If you want to believe that most everyone
is innocent, you’ll discover that most
prison inmates really are guilty. If you
think most of them really are criminals,
you’ll find cases that haunt you with lack
of proof. If you believe in the system,
you’ll realize that it’s sloppy and uncaring.
If you believe in the quest for truth,
you’ll learn that truth is almost impossible
to find.

In the cluttered, windowless Midtown
office of the Georgia Innocence Project,
executive director Aimee Maxwell tries
to tell the interns what to expect.
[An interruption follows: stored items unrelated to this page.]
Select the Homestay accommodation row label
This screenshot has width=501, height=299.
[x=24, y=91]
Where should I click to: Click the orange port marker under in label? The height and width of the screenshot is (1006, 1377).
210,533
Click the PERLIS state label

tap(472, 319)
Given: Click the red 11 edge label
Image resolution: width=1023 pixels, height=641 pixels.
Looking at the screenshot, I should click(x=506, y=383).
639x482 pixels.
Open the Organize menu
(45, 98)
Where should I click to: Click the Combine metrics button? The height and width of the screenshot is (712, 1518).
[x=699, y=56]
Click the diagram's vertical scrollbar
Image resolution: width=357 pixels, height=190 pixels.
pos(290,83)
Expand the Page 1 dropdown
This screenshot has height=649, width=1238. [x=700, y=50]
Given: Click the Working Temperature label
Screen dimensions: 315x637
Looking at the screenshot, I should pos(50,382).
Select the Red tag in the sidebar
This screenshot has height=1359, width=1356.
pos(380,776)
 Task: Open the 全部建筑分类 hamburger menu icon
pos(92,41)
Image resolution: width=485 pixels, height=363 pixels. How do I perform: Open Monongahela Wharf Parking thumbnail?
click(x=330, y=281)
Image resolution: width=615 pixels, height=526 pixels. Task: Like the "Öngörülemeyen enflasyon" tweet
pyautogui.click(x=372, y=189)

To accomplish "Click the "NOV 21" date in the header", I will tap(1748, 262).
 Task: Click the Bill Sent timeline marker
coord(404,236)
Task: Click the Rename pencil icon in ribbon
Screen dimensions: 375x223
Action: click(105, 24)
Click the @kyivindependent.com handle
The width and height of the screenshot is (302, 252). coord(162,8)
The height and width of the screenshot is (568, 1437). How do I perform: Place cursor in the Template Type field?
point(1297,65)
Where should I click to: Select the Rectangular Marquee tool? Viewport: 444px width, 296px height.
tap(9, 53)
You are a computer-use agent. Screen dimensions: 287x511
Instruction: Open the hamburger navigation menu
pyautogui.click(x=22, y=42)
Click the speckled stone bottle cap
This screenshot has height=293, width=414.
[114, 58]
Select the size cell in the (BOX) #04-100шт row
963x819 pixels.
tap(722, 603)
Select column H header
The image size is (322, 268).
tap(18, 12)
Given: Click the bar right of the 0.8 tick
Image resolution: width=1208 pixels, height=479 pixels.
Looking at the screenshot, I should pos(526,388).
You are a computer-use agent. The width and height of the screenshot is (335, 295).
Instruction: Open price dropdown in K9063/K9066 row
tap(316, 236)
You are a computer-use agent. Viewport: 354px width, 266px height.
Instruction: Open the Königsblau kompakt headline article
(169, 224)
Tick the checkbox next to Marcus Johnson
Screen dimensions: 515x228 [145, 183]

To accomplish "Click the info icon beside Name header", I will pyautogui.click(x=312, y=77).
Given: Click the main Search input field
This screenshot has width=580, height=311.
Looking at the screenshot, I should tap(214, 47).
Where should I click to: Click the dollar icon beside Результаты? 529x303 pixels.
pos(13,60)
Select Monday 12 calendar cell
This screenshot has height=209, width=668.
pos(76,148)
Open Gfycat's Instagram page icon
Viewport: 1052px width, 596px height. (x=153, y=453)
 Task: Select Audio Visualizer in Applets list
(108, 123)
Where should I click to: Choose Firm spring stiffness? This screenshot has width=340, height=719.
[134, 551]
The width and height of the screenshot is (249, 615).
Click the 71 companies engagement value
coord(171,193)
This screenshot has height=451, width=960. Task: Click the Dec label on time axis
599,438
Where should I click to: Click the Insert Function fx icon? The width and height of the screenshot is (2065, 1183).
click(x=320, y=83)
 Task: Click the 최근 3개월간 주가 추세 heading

But she
knows that, in the end, they will have to
learn this lesson on their own.

Nationwide, 164 people have been
exonerated by innocence projects. The original was founded by lawyers Barry
Scheck and Peter Neufeld in 1992 and
based in New York City. In 1999, the
New York group’s work led to the exoneration
of Calvin Johnson, who had
spent 16 years in a Georgia prison for a
rape he didn’t commit. In late 2005, their
efforts helped free Georgian Robert
Clark, falsely imprisoned for 24 years.

In 2002, two Georgia State University
law students approached the Georgia
Association of Criminal Defense Lawyers
and asked simply: Why can’t we do this
here? The question ultimately came to
Maxwell, 44, who ran a criminal defense
training program for lawyers. Self-effacing
and soft-spoken, she’s a natural
champion of the underdog. Within four
months, she raised $100,000, gathered a
board of directors (which now includes
Calvin Johnson), found office space
donated by ChoicePoint (an information
broker that has a DNA testing subsidiary)
and formed the Georgia Innocence
Project.

At the time, Maxwell had a job offer
from a blue-chip law firm. She turned it
down and now lives and breathes the
Innocence Project, acting as a surrogate
mother to the interns and a personification
of the Lady of Justice to convicted
inmates.

I’m writing to ask you for help again
and to make you aware that I understand
you droping [sic] my case because
they say there’s no DNA to prove me
innocent. But if there is a State law to
force me to take a DNA test to prove me
guilty of a charge I haven’t been arrested for then the State should have to give me
a DNA test to prove me innocent of a
crime that I was convicted of!

But if there’s no DNA from the crime
scene, we can’t help you! Sometimes the
interns wish they could dash back letters
filled with as many exclamation points
and as much frustration as the ones they
receive. Instead, they vent to each other
and then practice their best lawyerIy
skills, drafting coolly polite responses.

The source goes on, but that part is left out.